I assume this is solved by using money as the "means of production" instead of thinking of it as ownership of a business or machine, but that still doesn't solve the fuzzy nature of it, you need to set a border at an amount of money.
It's really not fuzzy. The stock market existed during Marx's time. If you own enough to live off of without labor, you're Bourgeoisie. If you own a small business but also must labor to run it, you're petite bourgeoisie. If you do not own enough to live off of and do not make your primary income via ownership, you're Proletariat.
The fuzzy part is picking an amount to consider "enough to live off of." Elon Musk still works, it's not a question of if you are currently working but a question of whether you need to. But some people "leanfire" retire with $300k in stocks. So is everyone with a net worth of $300k or more part of the Bourgeoisie?
And apologies to the true theorists because I'm sure Marx covered this somewhere but this makes me wonder about the elderly or unfortunate living off of government payments like Social Security with zero net worth...they don't work to survive, but they don't have any money.

------------------------------------------------------------

Problems to solve =
1. Answer these about the discussion of Marx's classes:
(a) What class does it assign to someone who owns a small business but must also labor to run it?
(b) With how much in stocks do some people "leanfire" retire?
(c) Which government payment does it name as support for the elderly or unfortunate with zero net worth?
2. Please carry the discussion of Marx's classes forward past its last sentence.

Data excerpt =
------------------------------------------------------------

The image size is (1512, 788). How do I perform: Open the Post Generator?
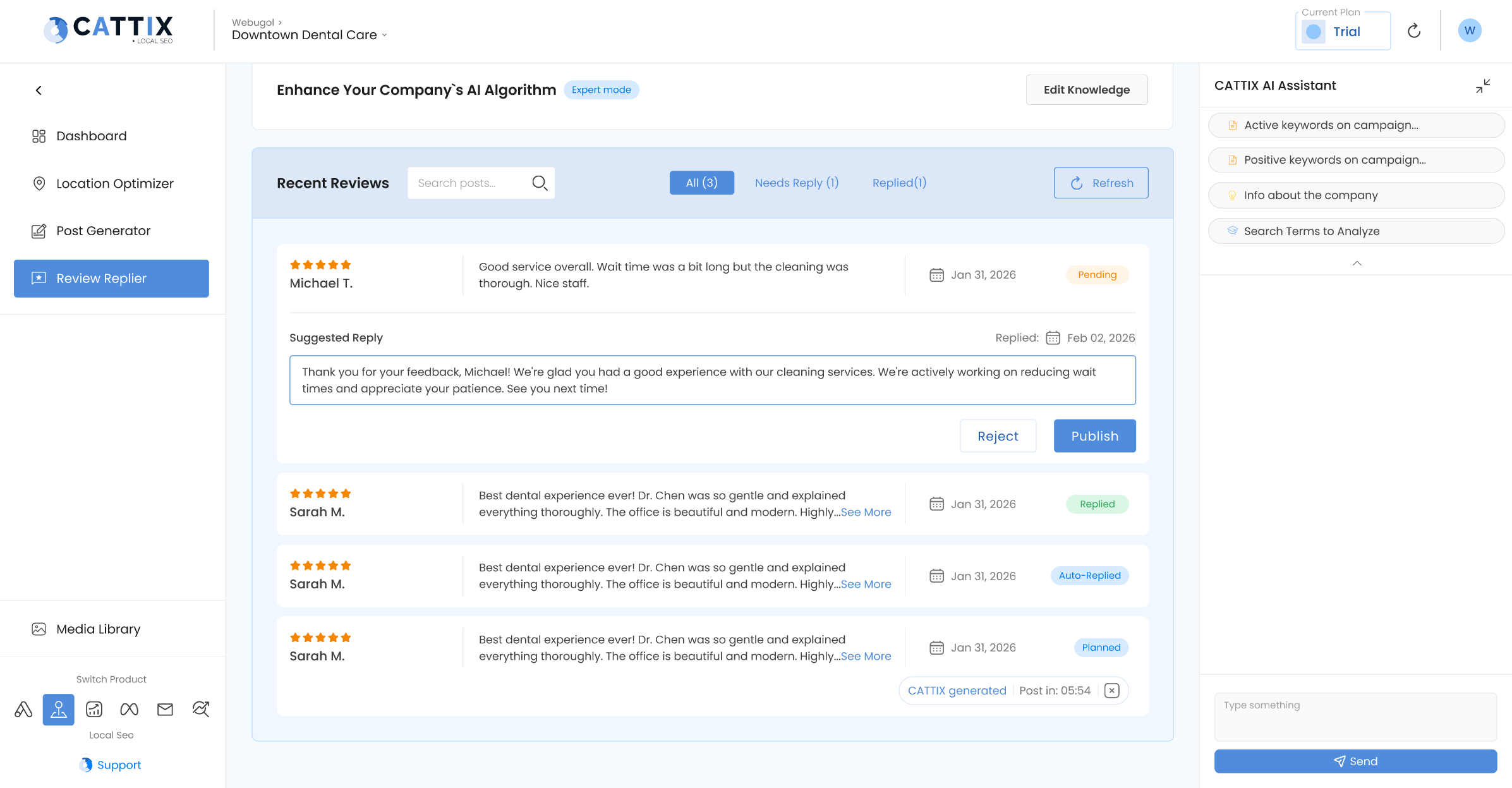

------------------------------------------------------------

Results =
1.
(a) Petite bourgeoisie
(b) $300k
(c) Social Security

2.
Choosing to take an active managerial role, and needing to, is what separates bourgeoisie from petite bourgeoisie. Musk is firmly, firmly bourgeoisie. The most bourgeois bourgeoisie, one could say.
Leanfire is bourgeoisie. Being able to live off of your investments and choosing to makes one bourgeoisie.
You're trying to tie net worth to class interests, which defeats the purpose of class analysis in the first place. What connects class is not material conditions, but shared interests.
I see what you're saying but I don't think you've closed any gaps. If leanfire is bourgeoisie at $300k, then people with the same amount of money who are working instead of retiring are choosing to work, just like Musk.
I get that it shouldn't be a net worth calculation, but that's really a stand-in for the conundrum that occurs when someone could retire but isn't, and who gets to define what "could retire" means. Is someone staying one extra year in the coal mines to pay for their granddaughter's college in the bourgeoisie for that year? Does it matter what the goal is? What about staying multiple years? What if the goal is making enough money to launch a mission to Mars? I'm back on Musk.
You're either setting the definition at literal need, in which case you're making a pretty huge bourgeoisie of whom a large percentage work for a living, or it's just fuzzy because you need to know interests and intentions and internal thoughts and feelings.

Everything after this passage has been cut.